Print the bankruptcy court opinion word for word from "A. The Agreement" up to and including "due Mr. Hartwick.".

▶ **Selected text**:
## Start

United States Bankruptcy Court, D. New Mexico
Sep 20, 2001
No. 11-99-16717 (Bankr. D.N.M. Sep. 20, 2001)

Opinion

No. 11-99-16717

September 20, 2001

Jack N. Hardwick, Attorney for Claimant, Santa Fe, NM.

Thomas E. Tapia, Attorney for Debtor, Albuquerque, NM.


MEMORANDUM OPINION


THIS MATTER came before the Court on the Debtors Objection to Claim of Dwight Hartwick (Objection to Claim). The Court held a final hearing on the Objection to Claim on August 8, 2001. Dwight Hartwicks claim is based on an oral agreement with the Debtor to perform pre-development services in connection with certain potential real estate development projects. At the close of the hearing, the Court made the following findings of fact: 1) the amounts paid to Mr. Hartwick after funding of the Stone Ridge project in McKinney, Texas fully compensated Mr. Hartwick for any pre-development services performed in connection with any projects contemplated in McKinney, Texas; and 2) the hourly rate of compensation that the parties had agreed to is $100.00 per hour, which is not an unreasonable rate. Based on these findings, the Court concluded that any portion of Mr. Hartwicks claim relating to the McKinney project should be disallowed. At closing argument, the Debtor raised the statute of frauds as a defense to bar any recovery, claiming that the oral agreement was for services longer than one year. The Court directed counsel to provide letter memoranda on this issue. After reviewing the memoranda, considering the evidence and the relevant case law, and being otherwise fully informed, the Court finds that the parties reached an oral agreement which entitles Mr. Hartwick to an unsecured claim in this bankruptcy proceeding; however, further proceedings are necessary to determine the amount of the claim.

FACTS AND DISCUSSION

A. The Agreement

Both Mr. Hartwick and Mr. Willis agree that they had an oral agreement whereby Mr. Hartwick would assist Mr. Willis in the pre-development of certain real estate projects. They also agree that Mr. Hartwick was to be reimbursed for his out of pocket expenses incurred in connection with his pre-development services and that he would submit bills to Mr. Willis for those expenses. The portion of the agreement that is in dispute is the method of payment. Mr. Willis contends that Mr. Hartwick would be paid only if and when a project was funded. Under Mr. Willis view of the agreement, the funding of a project was a condition precedent to any payment due Mr. Hartwick.

Mr. Willis did, in fact, pay Mr. Hartwick for his expenses. No portion of Mr. Hartwicks claim is for reimbursement of out of pocket expenses. Mr. Hartwick also submitted invoices to Mr. Willis for services through March 1998, but submitted no invoices to Mr. Willis for services performed after that date.

Alternatively, Mr. Willis contends that the agreement is barred by the statute of frauds because it is an oral agreement for services not to be performed in one year. Mr. Hartwick asserts that his arrangement with Mr. Willis was two-fold. He would either receive compensation for his pre-development services from the funding of a project that went forward; or, he would receive payment for his pre-development services in the form of land owned by Mr. Willis and valued for purposes of the agreement at $6,000 per acre. At the time of the oral agreement, only ten-acre parcels of land were available. No specific parcel, or parcels, or any method for identifying one, was alleged to be part of the agreement.

## End

▶ **Provided information**:
## Start

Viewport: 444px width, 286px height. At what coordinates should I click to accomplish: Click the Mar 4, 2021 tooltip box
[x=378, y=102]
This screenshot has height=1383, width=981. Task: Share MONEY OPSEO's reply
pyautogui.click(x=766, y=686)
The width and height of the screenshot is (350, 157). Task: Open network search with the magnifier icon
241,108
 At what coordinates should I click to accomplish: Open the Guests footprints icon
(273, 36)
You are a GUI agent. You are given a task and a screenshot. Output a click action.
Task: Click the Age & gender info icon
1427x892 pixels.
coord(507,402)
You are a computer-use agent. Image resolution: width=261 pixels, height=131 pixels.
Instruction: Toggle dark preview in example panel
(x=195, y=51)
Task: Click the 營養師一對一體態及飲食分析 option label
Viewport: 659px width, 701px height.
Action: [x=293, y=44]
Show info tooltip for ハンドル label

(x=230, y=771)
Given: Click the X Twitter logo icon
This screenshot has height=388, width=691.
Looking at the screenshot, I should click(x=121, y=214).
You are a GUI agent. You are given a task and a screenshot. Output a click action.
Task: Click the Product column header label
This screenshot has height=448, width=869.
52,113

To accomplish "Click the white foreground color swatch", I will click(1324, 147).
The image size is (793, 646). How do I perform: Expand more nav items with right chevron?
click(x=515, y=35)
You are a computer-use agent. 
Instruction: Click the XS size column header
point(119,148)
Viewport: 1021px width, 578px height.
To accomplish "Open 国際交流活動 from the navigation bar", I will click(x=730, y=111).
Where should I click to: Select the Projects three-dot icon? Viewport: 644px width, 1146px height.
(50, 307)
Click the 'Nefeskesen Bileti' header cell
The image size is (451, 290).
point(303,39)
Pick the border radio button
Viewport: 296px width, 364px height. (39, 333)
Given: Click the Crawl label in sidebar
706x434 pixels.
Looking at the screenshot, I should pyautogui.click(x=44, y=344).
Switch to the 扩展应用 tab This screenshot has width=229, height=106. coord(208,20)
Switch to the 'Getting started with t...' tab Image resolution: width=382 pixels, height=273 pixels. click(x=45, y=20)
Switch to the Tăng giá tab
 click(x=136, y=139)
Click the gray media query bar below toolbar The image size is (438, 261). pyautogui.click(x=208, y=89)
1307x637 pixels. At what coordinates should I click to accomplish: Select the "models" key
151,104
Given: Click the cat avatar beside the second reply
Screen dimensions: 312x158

## End

▶ **Response to this exercise**:
A. The Agreement

Both Mr. Hartwick and Mr. Willis agree that they had an oral agreement whereby Mr. Hartwick would assist Mr. Willis in the pre-development of certain real estate projects. They also agree that Mr. Hartwick was to be reimbursed for his out of pocket expenses incurred in connection with his pre-development services and that he would submit bills to Mr. Willis for those expenses. The portion of the agreement that is in dispute is the method of payment. Mr. Willis contends that Mr. Hartwick would be paid only if and when a project was funded. Under Mr. Willis view of the agreement, the funding of a project was a condition precedent to any payment due Mr. Hartwick.